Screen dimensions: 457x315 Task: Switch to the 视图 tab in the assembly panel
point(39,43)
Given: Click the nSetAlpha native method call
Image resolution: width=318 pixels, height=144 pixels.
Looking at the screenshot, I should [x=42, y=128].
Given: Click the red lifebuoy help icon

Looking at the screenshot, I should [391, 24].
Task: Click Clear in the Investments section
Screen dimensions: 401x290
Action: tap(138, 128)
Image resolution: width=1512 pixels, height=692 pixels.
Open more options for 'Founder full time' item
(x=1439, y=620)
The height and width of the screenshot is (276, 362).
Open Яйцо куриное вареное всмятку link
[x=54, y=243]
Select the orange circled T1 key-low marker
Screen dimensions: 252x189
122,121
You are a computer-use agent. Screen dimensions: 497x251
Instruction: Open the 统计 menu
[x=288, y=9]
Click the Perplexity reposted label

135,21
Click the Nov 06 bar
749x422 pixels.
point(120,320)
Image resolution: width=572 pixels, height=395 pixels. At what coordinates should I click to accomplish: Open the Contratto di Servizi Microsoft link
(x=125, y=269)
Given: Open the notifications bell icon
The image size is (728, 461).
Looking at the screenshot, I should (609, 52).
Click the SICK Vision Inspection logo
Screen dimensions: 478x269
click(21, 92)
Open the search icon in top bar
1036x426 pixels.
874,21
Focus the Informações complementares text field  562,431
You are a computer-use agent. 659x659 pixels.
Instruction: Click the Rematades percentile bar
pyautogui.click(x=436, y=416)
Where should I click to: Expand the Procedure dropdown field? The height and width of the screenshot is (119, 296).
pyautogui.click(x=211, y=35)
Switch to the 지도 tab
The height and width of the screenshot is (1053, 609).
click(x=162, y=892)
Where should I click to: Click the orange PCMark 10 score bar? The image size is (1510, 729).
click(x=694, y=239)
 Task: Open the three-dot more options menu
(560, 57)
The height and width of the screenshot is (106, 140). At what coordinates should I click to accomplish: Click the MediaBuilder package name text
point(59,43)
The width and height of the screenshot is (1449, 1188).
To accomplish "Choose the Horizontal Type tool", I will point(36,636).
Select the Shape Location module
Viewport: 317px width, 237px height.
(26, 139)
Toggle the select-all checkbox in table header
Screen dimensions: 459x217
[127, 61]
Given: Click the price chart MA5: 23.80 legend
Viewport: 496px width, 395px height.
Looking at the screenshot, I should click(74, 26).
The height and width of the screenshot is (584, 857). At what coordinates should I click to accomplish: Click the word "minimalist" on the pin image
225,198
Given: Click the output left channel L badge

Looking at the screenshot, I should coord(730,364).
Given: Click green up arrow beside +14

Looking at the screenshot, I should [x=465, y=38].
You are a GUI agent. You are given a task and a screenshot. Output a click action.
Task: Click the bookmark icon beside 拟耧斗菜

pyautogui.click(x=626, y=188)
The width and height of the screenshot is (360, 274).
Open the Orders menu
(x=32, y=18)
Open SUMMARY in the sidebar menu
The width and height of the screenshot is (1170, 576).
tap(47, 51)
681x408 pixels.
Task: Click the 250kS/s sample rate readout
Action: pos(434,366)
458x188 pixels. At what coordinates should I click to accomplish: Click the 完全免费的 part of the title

**Task prompt**
Could you return all the data above exactly as it appears?

**Output of the task**
Screen dimensions: 457x315 Task: Switch to the 视图 tab in the assembly panel
point(39,43)
Given: Click the nSetAlpha native method call
Image resolution: width=318 pixels, height=144 pixels.
Looking at the screenshot, I should [x=42, y=128].
Given: Click the red lifebuoy help icon

Looking at the screenshot, I should [391, 24].
Task: Click Clear in the Investments section
Screen dimensions: 401x290
Action: tap(138, 128)
Image resolution: width=1512 pixels, height=692 pixels.
Open more options for 'Founder full time' item
(x=1439, y=620)
The height and width of the screenshot is (276, 362).
Open Яйцо куриное вареное всмятку link
[x=54, y=243]
Select the orange circled T1 key-low marker
Screen dimensions: 252x189
122,121
You are a computer-use agent. Screen dimensions: 497x251
Instruction: Open the 统计 menu
[x=288, y=9]
Click the Perplexity reposted label

135,21
Click the Nov 06 bar
749x422 pixels.
point(120,320)
Image resolution: width=572 pixels, height=395 pixels. At what coordinates should I click to accomplish: Open the Contratto di Servizi Microsoft link
(x=125, y=269)
Given: Open the notifications bell icon
The image size is (728, 461).
Looking at the screenshot, I should (609, 52).
Click the SICK Vision Inspection logo
Screen dimensions: 478x269
click(21, 92)
Open the search icon in top bar
1036x426 pixels.
874,21
Focus the Informações complementares text field  562,431
You are a computer-use agent. 659x659 pixels.
Instruction: Click the Rematades percentile bar
pyautogui.click(x=436, y=416)
Where should I click to: Expand the Procedure dropdown field? The height and width of the screenshot is (119, 296).
pyautogui.click(x=211, y=35)
Switch to the 지도 tab
The height and width of the screenshot is (1053, 609).
click(x=162, y=892)
Where should I click to: Click the orange PCMark 10 score bar? The image size is (1510, 729).
click(x=694, y=239)
 Task: Open the three-dot more options menu
(560, 57)
The height and width of the screenshot is (106, 140). At what coordinates should I click to accomplish: Click the MediaBuilder package name text
point(59,43)
The width and height of the screenshot is (1449, 1188).
To accomplish "Choose the Horizontal Type tool", I will point(36,636).
Select the Shape Location module
Viewport: 317px width, 237px height.
(26, 139)
Toggle the select-all checkbox in table header
Screen dimensions: 459x217
[127, 61]
Given: Click the price chart MA5: 23.80 legend
Viewport: 496px width, 395px height.
Looking at the screenshot, I should click(74, 26).
The height and width of the screenshot is (584, 857). At what coordinates should I click to accomplish: Click the word "minimalist" on the pin image
225,198
Given: Click the output left channel L badge

Looking at the screenshot, I should coord(730,364).
Given: Click green up arrow beside +14

Looking at the screenshot, I should [x=465, y=38].
You are a GUI agent. You are given a task and a screenshot. Output a click action.
Task: Click the bookmark icon beside 拟耧斗菜

pyautogui.click(x=626, y=188)
The width and height of the screenshot is (360, 274).
Open the Orders menu
(x=32, y=18)
Open SUMMARY in the sidebar menu
The width and height of the screenshot is (1170, 576).
tap(47, 51)
681x408 pixels.
Task: Click the 250kS/s sample rate readout
Action: pos(434,366)
458x188 pixels. At what coordinates should I click to accomplish: Click the 完全免费的 part of the title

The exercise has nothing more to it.